First Principles — the Social Core
In the previous post I walked through the existential core of the seed — the first three principles. Being and language arise together (P0), language is relational (P1), and every subject experiences reality through its own medium (P2). That left us at the individual: one subject, one lived reality, no view from nowhere.
But subjects don’t exist in isolation. The next three principles are about what happens when they meet — how knowledge gets shared, how languages interrelate, and how the whole thing grows. This is the social and evolutionary core.
The first post ended on P2’s battleground: no reality without subject, no outside view from nowhere. But the outside view doesn’t go away easily. It persists tacitly — in how we think about truth, about objectivity, about what counts as knowledge. And that tacit persistence has consequences for how we understand sharing.
If you hold on to an outside view, sharing becomes referential — passing descriptions of a reality that exists independently of whoever describes it. The better the description, the closer to truth. But if reality is lived, not observed from outside, then sharing is something else entirely. It is subjects interacting in their (shared) environments, converging on a language and a vocabulary that works — not because it copies something out there, but because it is shared between them. A community is not something that happens out there, seen from above. It is born from within — subjects sharing, each from their own private medium, no outside view. That is the shift P3 makes.
P3 - Language is where subjects share knowledge about reality. Where P2 deals with the dynamic between being and the other, P3 deals with the dynamic between beings embedded in ‘the other’, the environment it’s in. From the individual interaction emerge the ‘being as a group’ interactions. The interactions between subjects are indirect. Each subject interacts with its environment, and reads the communication of other subjects from their effect on its environment. This language of indirect transmission is shared, it converges to a shared understanding — knowledge. The interactions shape the vocabulary and the way the relational is constructed. Vocabulary as a set of concepts, concepts as a form of being themselves (in the world of meaning). Concepts hide complexity and make it easy to create relational patterns and express thoughts. Sharing and evolving this language is about creating our reality as a community — a reality created at the grassroots level.
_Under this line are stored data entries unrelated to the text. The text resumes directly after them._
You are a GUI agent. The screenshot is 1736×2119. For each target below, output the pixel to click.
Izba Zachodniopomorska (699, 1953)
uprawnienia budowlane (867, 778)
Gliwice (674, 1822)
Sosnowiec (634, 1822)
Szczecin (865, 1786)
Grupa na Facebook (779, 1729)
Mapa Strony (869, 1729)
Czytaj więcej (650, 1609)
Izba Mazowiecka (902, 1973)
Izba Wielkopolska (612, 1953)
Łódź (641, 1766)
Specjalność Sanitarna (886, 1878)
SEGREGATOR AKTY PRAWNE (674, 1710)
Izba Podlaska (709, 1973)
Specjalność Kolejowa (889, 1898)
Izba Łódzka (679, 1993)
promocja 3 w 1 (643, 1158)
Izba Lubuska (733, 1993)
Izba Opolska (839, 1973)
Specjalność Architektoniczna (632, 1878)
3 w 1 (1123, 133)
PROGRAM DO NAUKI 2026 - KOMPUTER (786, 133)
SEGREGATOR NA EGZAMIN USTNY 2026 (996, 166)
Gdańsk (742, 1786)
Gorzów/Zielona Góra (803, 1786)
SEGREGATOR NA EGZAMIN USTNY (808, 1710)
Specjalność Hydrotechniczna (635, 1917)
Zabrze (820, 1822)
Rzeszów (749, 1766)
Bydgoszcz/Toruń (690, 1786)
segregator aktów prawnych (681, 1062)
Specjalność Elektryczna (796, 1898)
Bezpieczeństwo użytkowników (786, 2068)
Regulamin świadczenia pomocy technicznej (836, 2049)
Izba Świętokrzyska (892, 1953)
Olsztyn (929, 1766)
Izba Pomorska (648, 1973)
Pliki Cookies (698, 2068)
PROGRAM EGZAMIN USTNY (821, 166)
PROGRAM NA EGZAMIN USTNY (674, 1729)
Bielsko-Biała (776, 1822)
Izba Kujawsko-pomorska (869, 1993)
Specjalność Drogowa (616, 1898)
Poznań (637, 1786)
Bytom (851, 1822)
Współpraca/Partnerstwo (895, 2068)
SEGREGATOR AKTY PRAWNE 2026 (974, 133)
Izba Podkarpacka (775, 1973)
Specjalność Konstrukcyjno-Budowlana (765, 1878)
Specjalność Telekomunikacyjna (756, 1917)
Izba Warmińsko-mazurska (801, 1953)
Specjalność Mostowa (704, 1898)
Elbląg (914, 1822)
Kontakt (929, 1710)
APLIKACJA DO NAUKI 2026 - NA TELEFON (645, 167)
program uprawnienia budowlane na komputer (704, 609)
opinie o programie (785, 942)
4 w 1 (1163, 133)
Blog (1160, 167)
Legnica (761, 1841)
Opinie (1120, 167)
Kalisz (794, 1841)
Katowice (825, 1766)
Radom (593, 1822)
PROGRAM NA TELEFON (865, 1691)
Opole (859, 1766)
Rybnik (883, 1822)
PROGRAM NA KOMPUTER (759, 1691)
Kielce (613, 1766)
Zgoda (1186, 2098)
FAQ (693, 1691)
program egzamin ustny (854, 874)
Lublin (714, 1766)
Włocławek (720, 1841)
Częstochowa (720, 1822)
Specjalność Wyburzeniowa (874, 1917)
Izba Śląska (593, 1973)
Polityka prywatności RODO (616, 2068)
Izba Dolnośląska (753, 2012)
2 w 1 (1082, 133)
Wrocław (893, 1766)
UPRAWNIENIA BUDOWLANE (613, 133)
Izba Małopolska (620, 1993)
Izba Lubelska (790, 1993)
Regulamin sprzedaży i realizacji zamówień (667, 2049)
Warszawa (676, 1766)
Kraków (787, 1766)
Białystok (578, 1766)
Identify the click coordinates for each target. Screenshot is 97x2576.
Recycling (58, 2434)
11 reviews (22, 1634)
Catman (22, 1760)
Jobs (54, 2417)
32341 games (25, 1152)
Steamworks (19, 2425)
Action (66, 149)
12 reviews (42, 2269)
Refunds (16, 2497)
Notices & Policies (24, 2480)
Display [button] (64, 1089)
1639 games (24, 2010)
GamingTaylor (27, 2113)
P4 - Languages are interrelational and have equal standing in potential. Languages interrelate in (many) different ways. Thinking of a language game as expression of an activity, there are many variations of how the rules of a game or activity are expressed. One could see these languages as equivalent, horizontally related. Whenever a language is used to spawn another language, it creates a vertical upwards relationship. When we analyse a language and clarify its concepts and grammar we create a vertical down type of relationship. Mathematics analysing the grammar of physics, a programming language born from mathematical logic, a community developing its own dialect from a shared tongue — each a different direction of inter-relation. But interrelational does not imply hierarchy, imposition from the outside inwards. These are concepts that exist within a language. Languages on their own are freestanding, and master of their own potentiality.
P5 - Together they form a web of growing complexity. Languages are living things — in fertile ground they will grow and multiply. The richness of inter-relation is just that: a fertile ground for language to evolve. It will create uniformity and variety. And go through periods of rich harvests and famines. However, it doesn’t deconstruct itself back to its primordial beginning. Evolution stays coupled to its history.
A lot said, not all explained. This is just the beginning.